“我去,你还真舍得啊,张老师。”
“怎么说?”
“所以,你就把那块金砖送给他了?”
“是啊。”
“那块金砖你知道值多少钱吗?80多万盎币呢!!!”
“如果没记错,两年前你到我那里登门造访时,好像说过只要我能发现花坛里埋的金砖,随便我处置,是这样吧。”
矿区旁,张伟和Q正在聊天,由于矿井已经打得比较深了,所以外头噪音并不是很大,两人的嗓子和耳朵也因此不用遭罪。至于聊天的话题,正是前些天张伟把金砖送给办事员那件事,办事员和张伟仅仅是一面之缘,除了处处阻碍张伟跳过规矩拿卡比叶,两人基本上就毫无交集了。
对于张伟的大肚,Q有些不解,却也不是无法接受,毕竟在艾弗干的时候张伟就有乐善好施的表现。然而,接下来的问题,到着实让Q赶到意外:
“小莫,矿井开到多深了。”
“300多米吧。”
“我艹,可以啊。”
“鸡毛,最深的矿井4763米,咱们的连零头的一半都没到。”
“开那么深,出过事故没有?”
听到这个,Q愣了一下,随后轻轻转头朝张伟瞥了一眼,他本以为能从张伟的脸上看到担心、悲悯,或者是审视般的神情,但实际情况是,张伟面如泥雕,一点表情波动都没有,一时间,Q心中升起了一股陌生感,仿佛张伟不再是他记忆中的张伟了。
“怎么样,小莫,实际情况如何。”
“暂时没有出现矿难死亡之类的。”
“意思就是,有因公负伤的?”
“大概三个月前,一块拖拉机那么大的石头滑落下来,压断了一个倒霉虫的腿。”
“压断了,还是压烂了。”
不知不觉间,曾经那个有事总问为什么的张伟,好像渐渐把沟通的主动权抓在了自己手中,小莫不禁将双臂环抱在胸口,用鼻孔猛出了一股气:
“是压烂了。”
“哦……后续怎么处理的。”
“本地一头牛600盎币,我们给了他12000盎币,打发他回家了。”
“嗯,我知道了。”
张伟的声音还是那么和风细雨,仿佛无事发生一样,其实他心里很清楚,在这片战乱的土地上,一个壮年汉子,
如果像牛一样玩了命的干活,每天起得比太阳早,睡得比猫狗晚,那么他一年到头可以挣到1000多盎币;
如果家里有几分薄田,帮各大地方实力种植罂粟之类的东西,那么他一年到头可以挣到1500多盎币;
如果他胆子大、不怕死,做一个身背AKM的小保镖或者小卒子,在不拖欠工资的前提下,一年到头也许能挣2000多盎币;
如果发挥发挥才智,从邻国倒卖一些日用品,然后趁着天色将明,划船穿过凯门鳄栖居的边界河,那么一年到头没准能挣到3000多盎币;
如果心狠手黑,脑子活络,走南闯北贩点甲基安非他命,一年6000多盎币的收入绝对不在话下!

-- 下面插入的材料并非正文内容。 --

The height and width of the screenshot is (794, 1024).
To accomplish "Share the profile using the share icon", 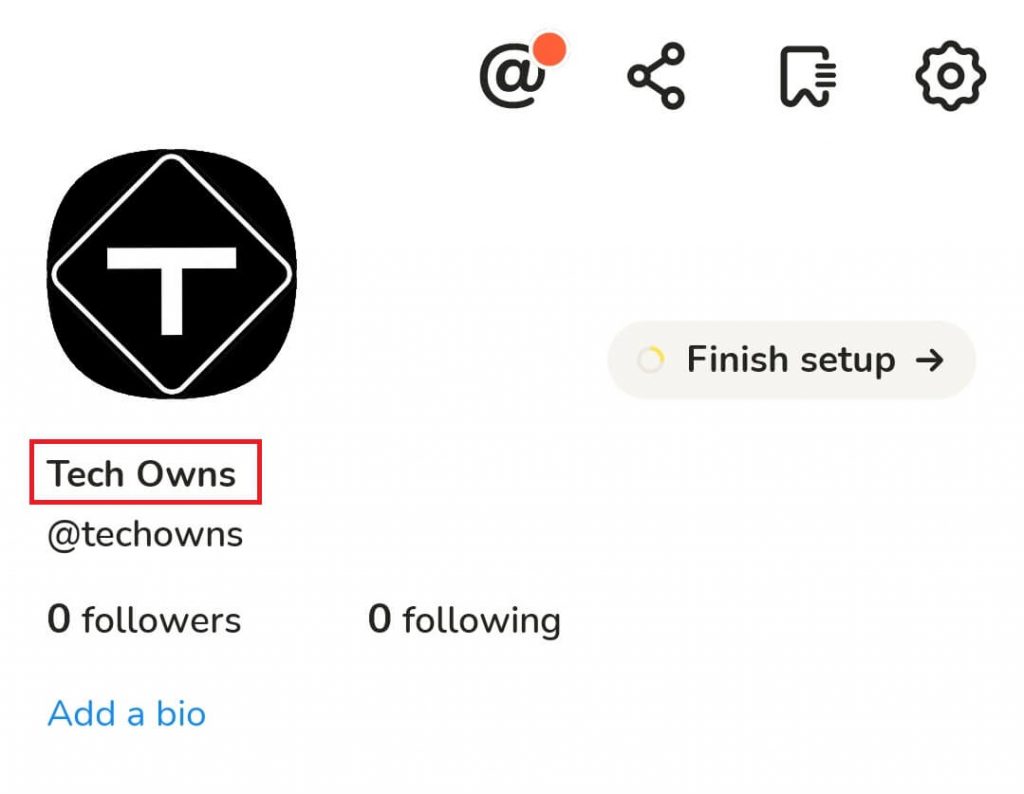I will point(656,76).
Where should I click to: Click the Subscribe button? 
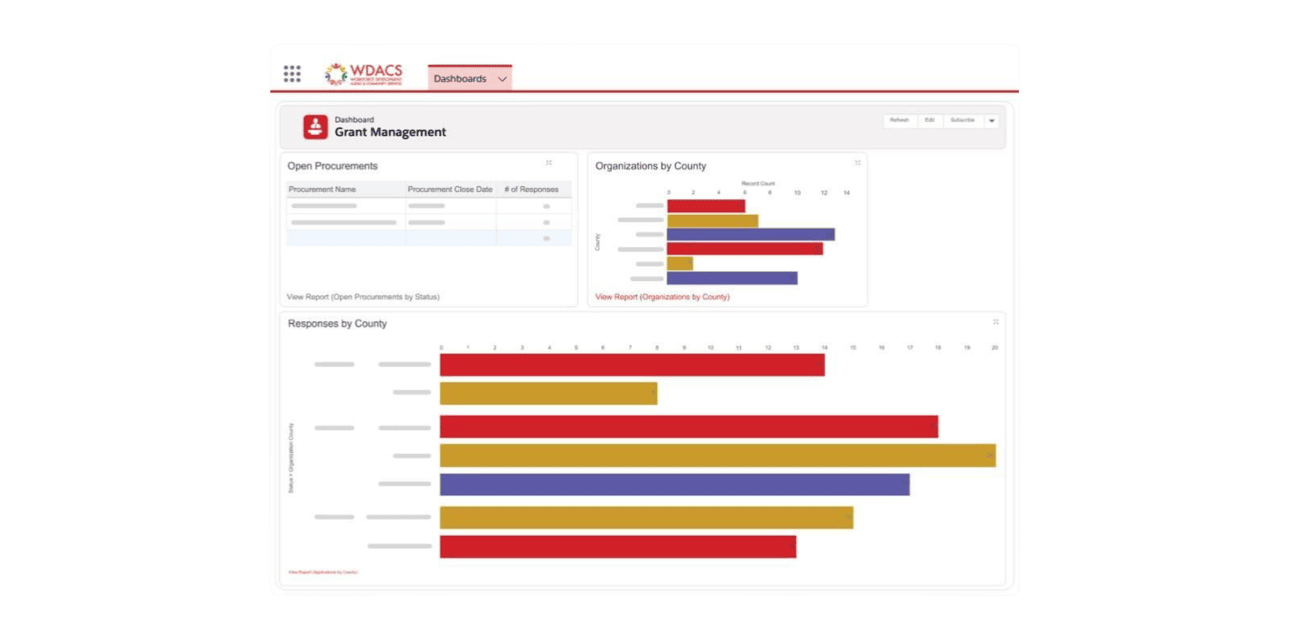tap(962, 120)
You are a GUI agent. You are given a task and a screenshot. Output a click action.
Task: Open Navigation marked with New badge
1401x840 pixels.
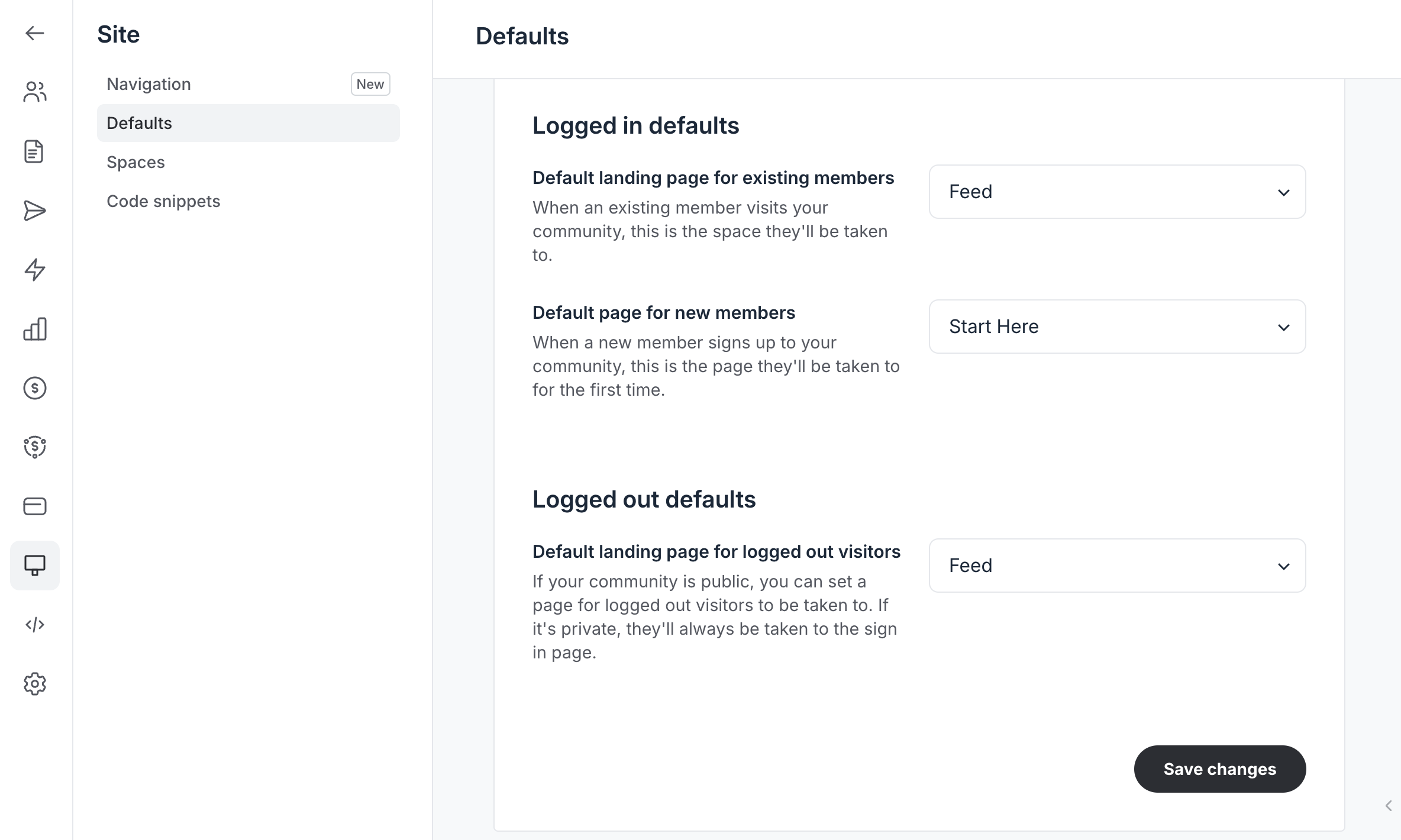click(149, 84)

然而,如果是被乱军枪杀,不光一分钱都拿不到,还有可能失去所有的积蓄。
所以,12000盎币买下了他的腿,这个价格在当地算是很良心了。
考虑到这些,张伟也就没说什么。
无事不登三宝殿,其实张伟今天来到矿上的主要目的并不是调查工人生活情况,而是想方设法,从小莫口中打听一点关于采矿的消息。金矿就在自己旁边,每天看着黄澄澄的金子被熔炼、做块、装车、运走,别人不好说,但杜特鲁市长肯定眼红了,他私下里甚至和张伟赌咒发誓,只要给他一个金矿,他就能扫平北自组织!!!
“小莫,现在,你们一天挖金子能赚多少啊?”
“咋了?张老师,之前咱们可是把报酬都说好了,您可别坐地起价啊。”
“我艹,金矿你们都挖了,钱还没给我,这也能叫坐地起价?”
“这个简单,随时都能把钱汇到您的国际账户上。”
“根本就不是钱的事儿,举个简单的例子吧,上学时打DOTA,我从来就没见过谁打完一局不看战绩的,杀了几个、死了几次、吃了多少伤害、打了多少输出、参团率多少,辛辛苦苦打四五十分钟,总该有知情权吧。”